O que fazer
1: Responda com base no texto sobre o tratamento da sífilis:
(a) Em que edição do "Manual de Medicamentos Úteis" a Solução de Fowler ainda aparecia listada?
(b) Em que ano Paul Erlich sintetizou o composto 606?
(c) Quem descobriu o poder bactericida do fungo Penicilium notatus, e em que ano?
2: Imprima, sem nenhuma alteração, todo o trecho do texto sobre o tratamento da sífilis que vai desde "A Solução de" até "SÍFILIS, é claro.".

Bloco de texto
________________

A Solução de Fowler continuou sendo um tratamento para muitas condições até o século 20 e ainda foi listada junto com trióxido de arsênio e arsenato de sódio na edição de 1914 do "Manual de Medicamentos Úteis" da American Medical Association como tratamento para câncer de pele, doenças inflamatórias crônicas da pele, doenças da malária, protozoários e SÍFILIS, é claro.
É claro que essa não era de longe a cura para a Sífilis, bem como tantas outras soluções que eram empregadas na época.
A introdução da Penicilina
Era preocupante o crescimento da endemia sifilítica no século XIX. Em contrapartida a medicina se desenvolvia, e a síntese das primeiras drogas tornava-se realidade. O maior impacto talvez tenha sido a introdução da penicilina que, por sua eficácia, fez com que muitos pensassem que a doença estivesse controlada, resultando na diminuição do interesse por seu estudo e controle.Mercúrio, arsênico, bismuto e iodetos foram inicialmente usados na tentativa de tratar a sífilis, mas mostraram baixa eficácia, toxidade e dificuldades operacionais. Também mostraram pouca eficácia tratamentos que, inspirados na pouca resistencia do T. Palllidum ao calor, preconizavam o aumento da temperatura corporal por meios físicos como banhos quentes de vapor ou com a inoculação de plasmódios na circulação.
A crescente preocupação com o aumento dos casos mobilizou o trabalho de médicos e cientistas, entre eles, Paul Erlich, que em 1909, após 605 tentativas de modificar o arsênico, sintetizou um composto que foi denominado composto 606 ou salvarsan, o primeiro quimioterápico da história da medicina.
Em 1928, a descoberta do poder bactericida do fungo Penicilium notatus, por Alexander Fleming, iria modificar a história da sífilis e de outras doenças infecciosas. A penicilina age interferindo na síntese do peptidoglicano, componente da parede celular do T. pallidum. O resultado é a entrada de água no treponema, o que acaba por destruí-lo.

________________

Dados armazenados

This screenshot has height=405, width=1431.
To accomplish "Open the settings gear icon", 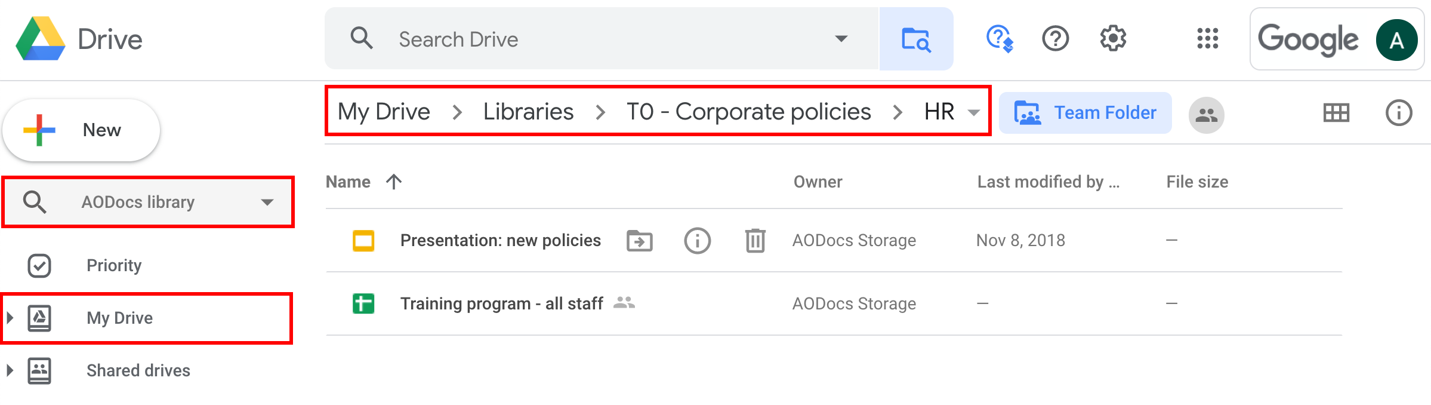I will [1113, 39].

________________

Respostas do exercício
1:
(a) Na edição de 1914.
(b) Em 1909.
(c) Alexander Fleming, em 1928.

2:
A Solução de Fowler continuou sendo um tratamento para muitas condições até o século 20 e ainda foi listada junto com trióxido de arsênio e arsenato de sódio na edição de 1914 do "Manual de Medicamentos Úteis" da American Medical Association como tratamento para câncer de pele, doenças inflamatórias crônicas da pele, doenças da malária, protozoários e SÍFILIS, é claro.